Saturday, November 13, 2010

Q On Producing

I heard something today that kind of got me down about Hip Hop for a minute, to be honest. I was watching an episode of The Colbert Report that aired Thursday night. Quincy Jones was the guest, and he was there to promote his new album and book.

One of the first questions Stephen Colbert asked of Jones was "What does a music producer do?"

He answered, "Put it like this...if the cover is bad, if the tempo is too slow, or too fast, if the key is wrong, if you got the wrong engineer, you got the wrong studio, the wrong background singers, the wrong arrangements, and the song doesn't work then it's the producer's fault...if it's a hit, it's the artist".

That last part was kind of tongue-in-cheek, obviously. But, he made a good point about what it means to produce a piece of entertainment art. A film producer would be responsible for things in much the same way. But, not so much in Hip Hop. At least, not in a lot of cases, it would seem.

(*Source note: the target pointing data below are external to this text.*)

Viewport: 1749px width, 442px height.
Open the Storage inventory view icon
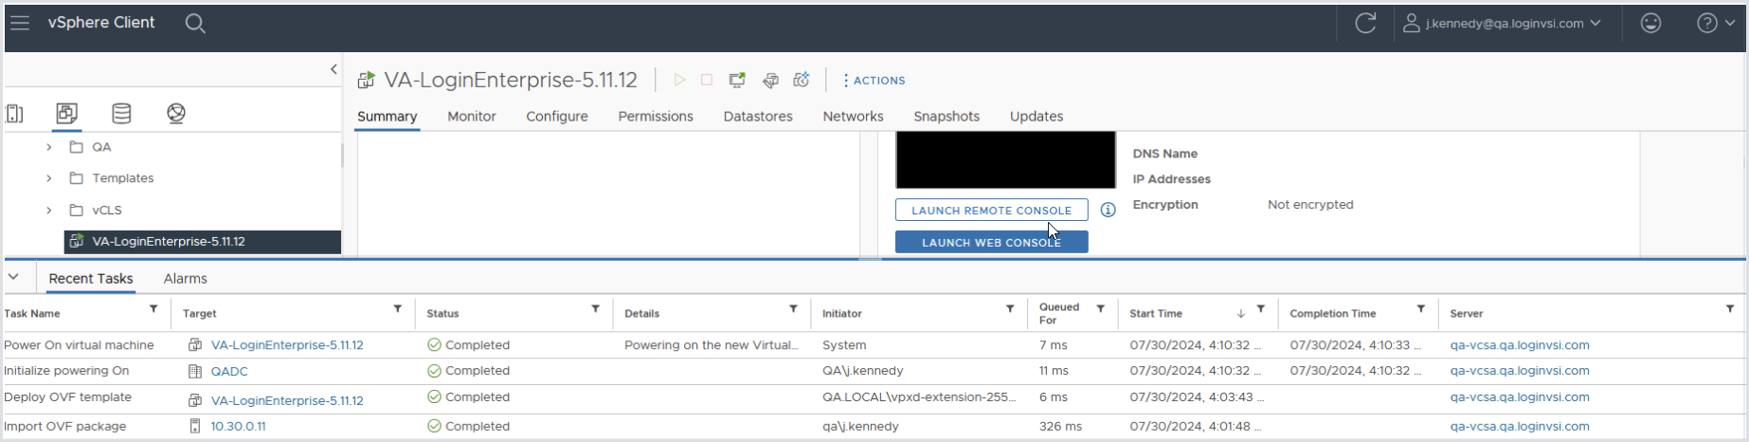pyautogui.click(x=121, y=114)
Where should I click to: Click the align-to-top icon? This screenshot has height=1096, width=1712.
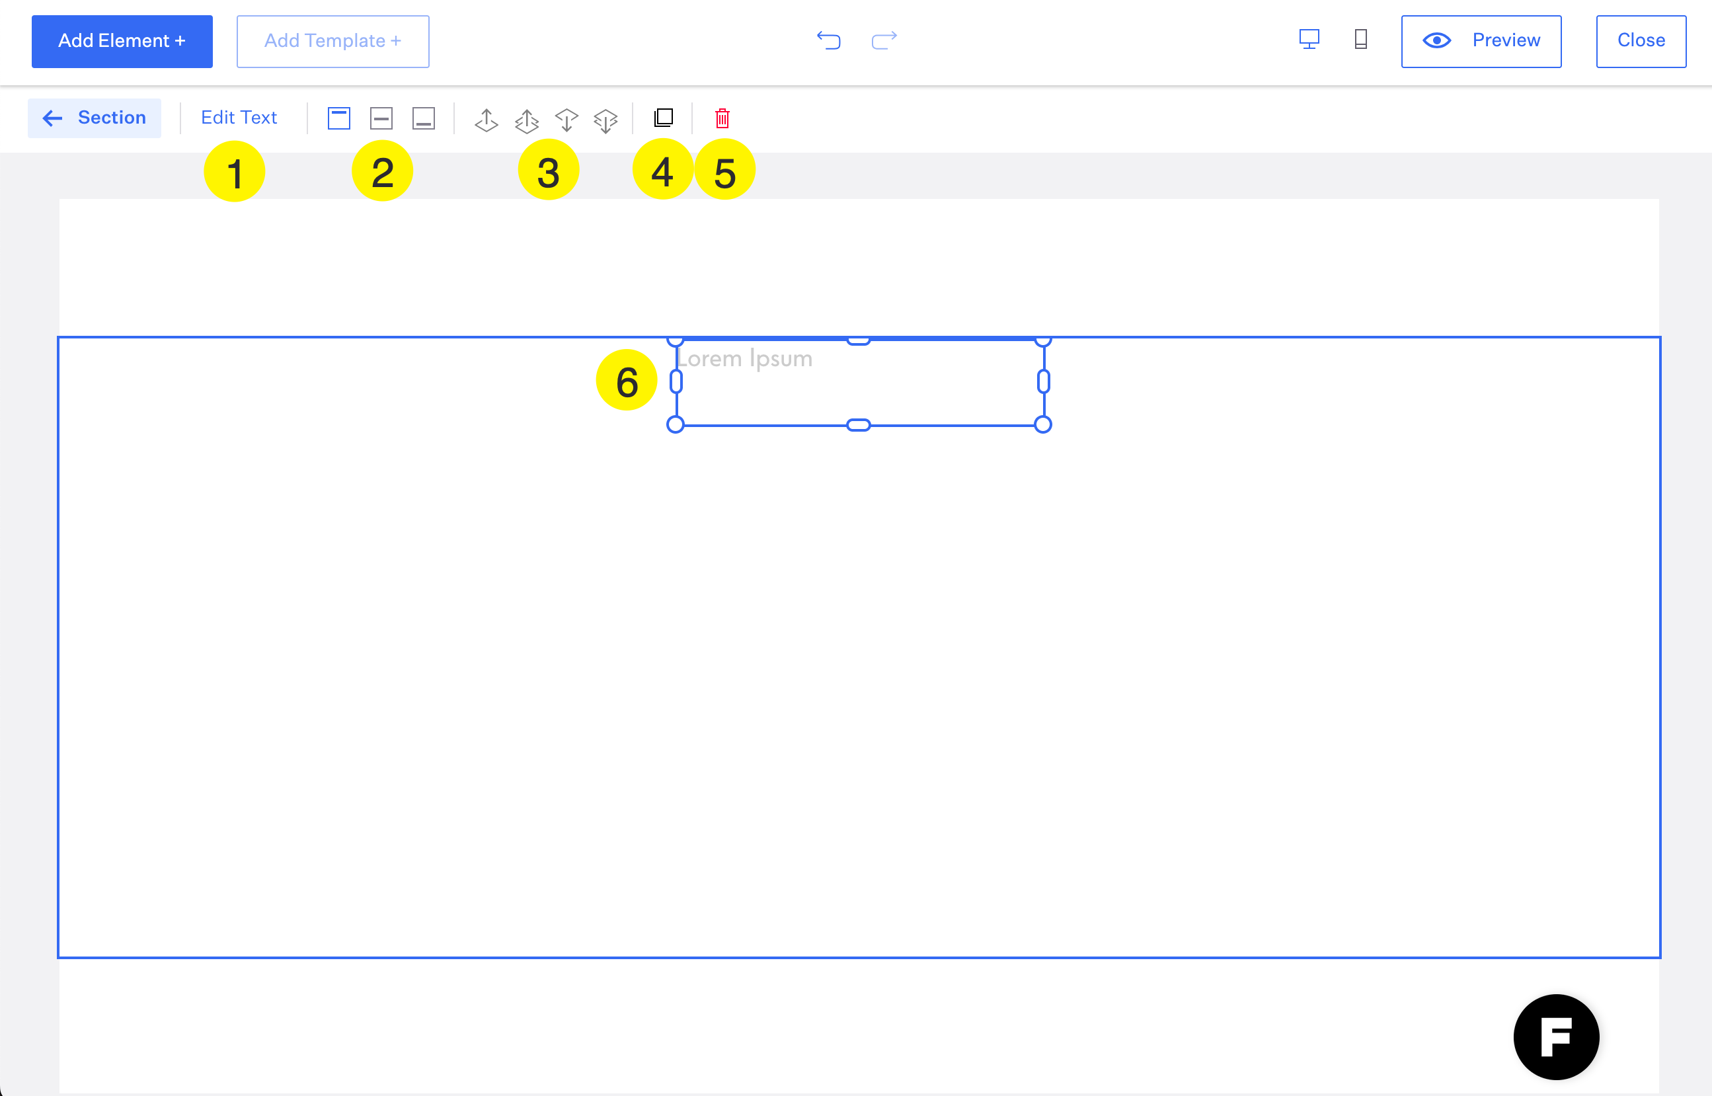[339, 118]
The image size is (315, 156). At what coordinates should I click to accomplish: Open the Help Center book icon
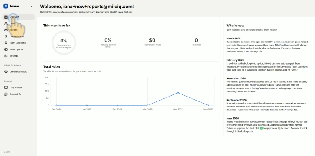[x=6, y=88]
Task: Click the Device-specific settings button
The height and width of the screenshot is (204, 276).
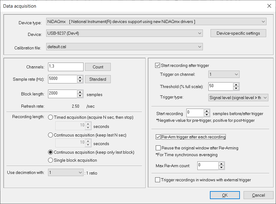Action: [x=238, y=33]
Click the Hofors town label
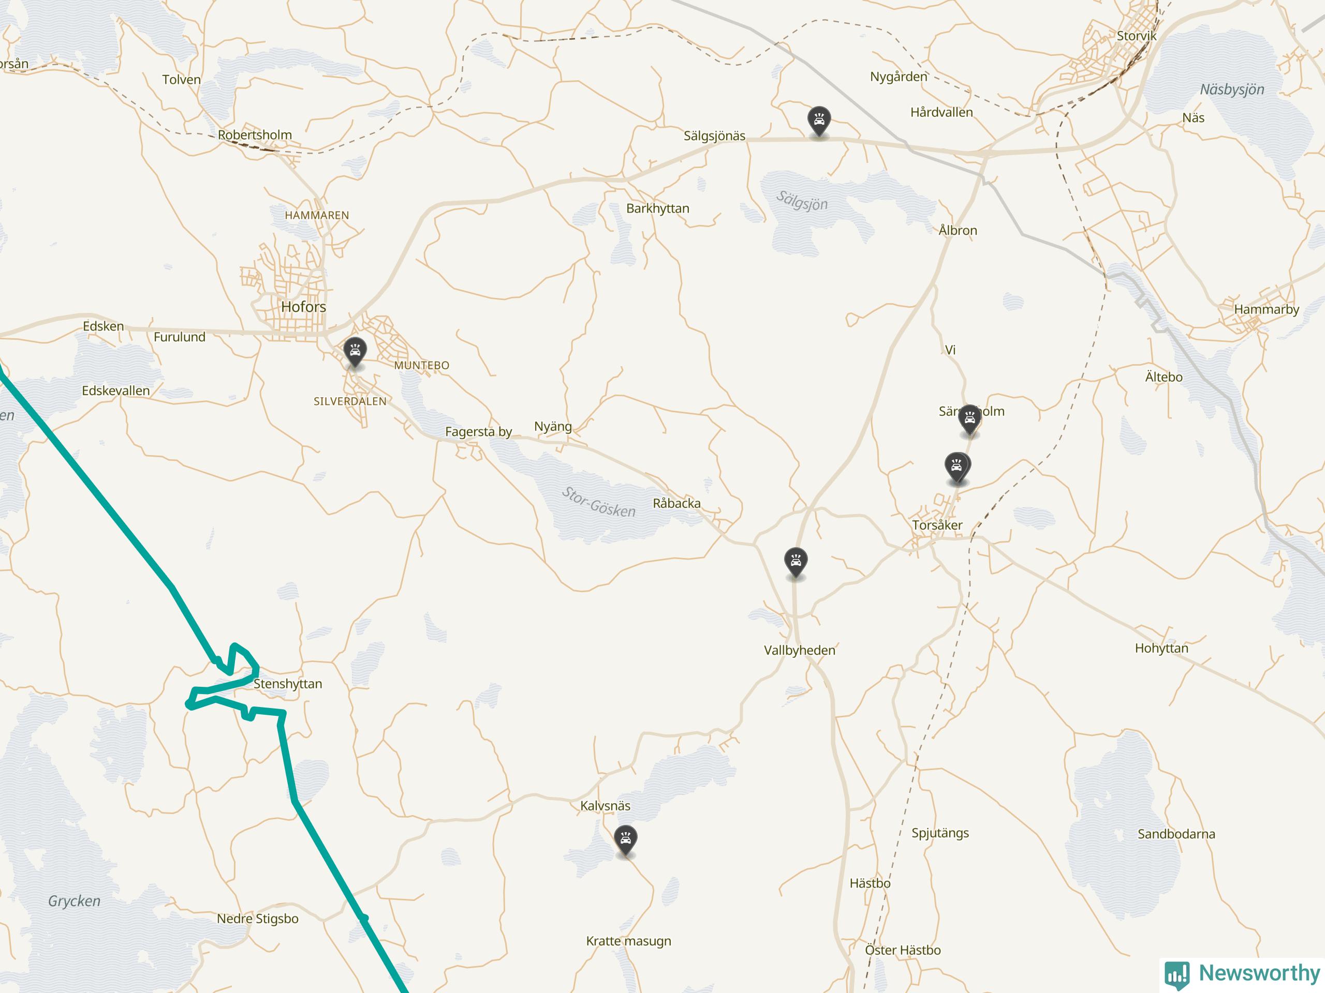The width and height of the screenshot is (1325, 993). pos(304,306)
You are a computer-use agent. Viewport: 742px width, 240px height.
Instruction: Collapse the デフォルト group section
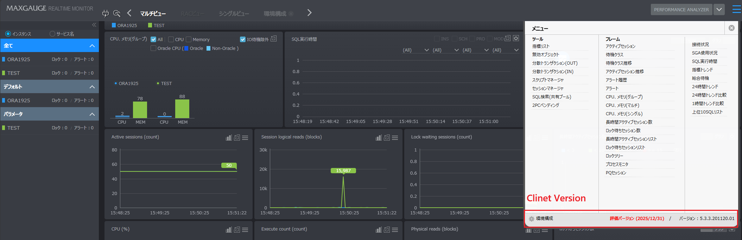coord(92,87)
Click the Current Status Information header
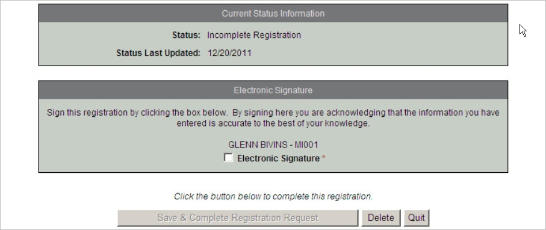The image size is (546, 230). coord(273,14)
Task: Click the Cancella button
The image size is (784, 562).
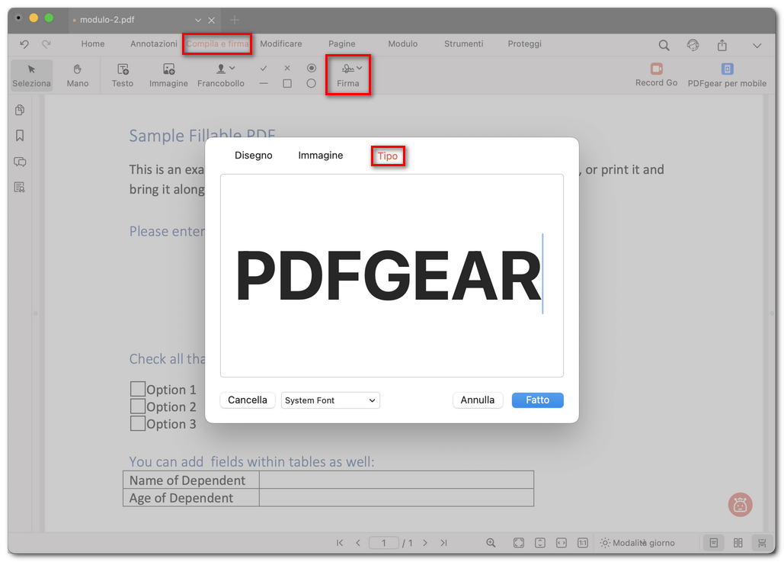Action: (x=247, y=400)
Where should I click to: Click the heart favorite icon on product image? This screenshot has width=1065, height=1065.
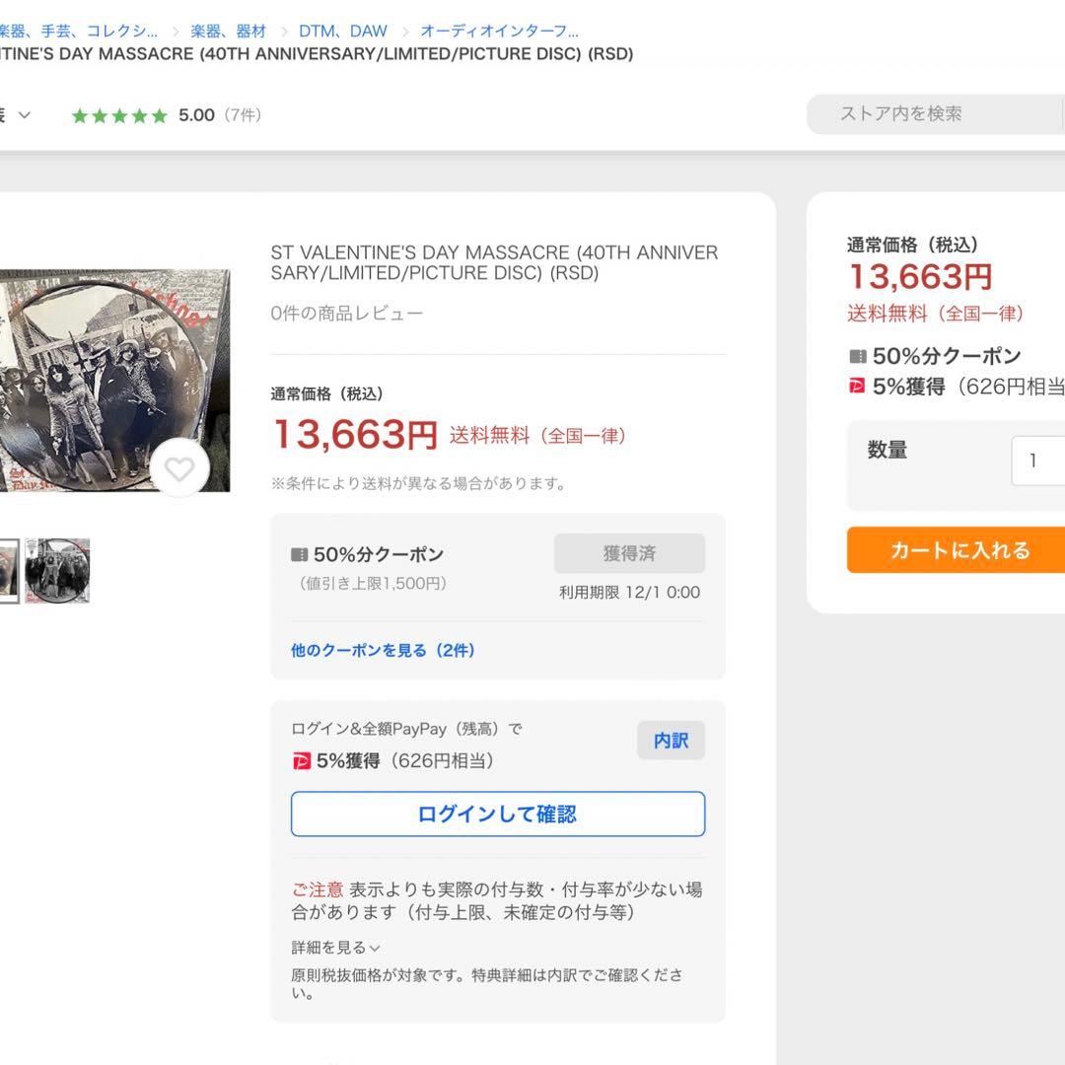(x=179, y=469)
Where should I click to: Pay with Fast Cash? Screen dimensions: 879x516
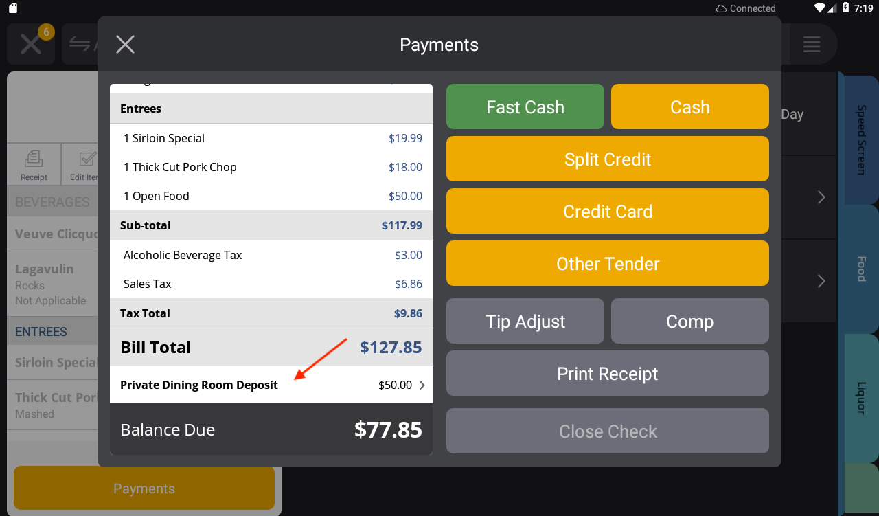[x=525, y=106]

When constructing a Hip Hop song/album, the MC meets with (usually) several "producers" who more often than not have spent time by themselves in a room making instrumental tracks prior to the meeting, which they put into a collection to play for whoever is requesting their talents. Sometimes there is no meeting at all. Sometimes the MC will just have a bunch of tracks sent to them, and pick out what they like to rhyme over, never even sitting in the same room with their collaborator.

My point is that the way a guy like Quincy Jones' approaches music seems to be lost on most "beat makers" in Hip Hop today. This is probably because a lot of these guys aren't really producers at all. They layer sounds in a computer program, but have no ear for how to arrange vocals and instruments. Additionally, when there is no understanding of an artist's unique ideas or abilities (pardon the pun), no give and take of ideas, no unique application based on who you're working with, what you get is generic, cookie-cutter music that will sound the same no matter who is involved. And that's not always the producer's fault either. A lot of times it seems to be the MC who is too lazy or insecure to actually sit in a studio and create something. So, "beats" end up being made by the hundreds and delivered to the highest bidder with no real interest in what finished product comes out of them.

To hear such an accomplished musician like Jones talk about what he does made it depressing to think about what has passed for production and for music in Hip Hop a lot of the time in this last decade. Bottom line there are a bunch of people that really need to step it up if they want to consider themselves artists or musicians. I know that the way a Hip Hop track is built is often much different from how someone constructs one in another genre, but the creativity and real collaboration is clearly absent a lot of the time.

Thankfully, there are also more and more artists coming out with exciting music in our genre these days as well, and are pushing themselves to really create something while inspiring many more. The use of live instruments and outreach into other sounds is helping a lot, as are single-producer albums that have come back into popularity with Hip Hop artists recently - this especially forces the producer to take responsibility for the entire finished package that is delivered on a project. The passion for the music is really being expressed by some of my new favorite artists. And, some of the older ones have reignited theirs as well. So, for the most part I feel good about the direction being taken. But, for fucks sake if you're gonna collaborate with someone the first step is being in the same room with them.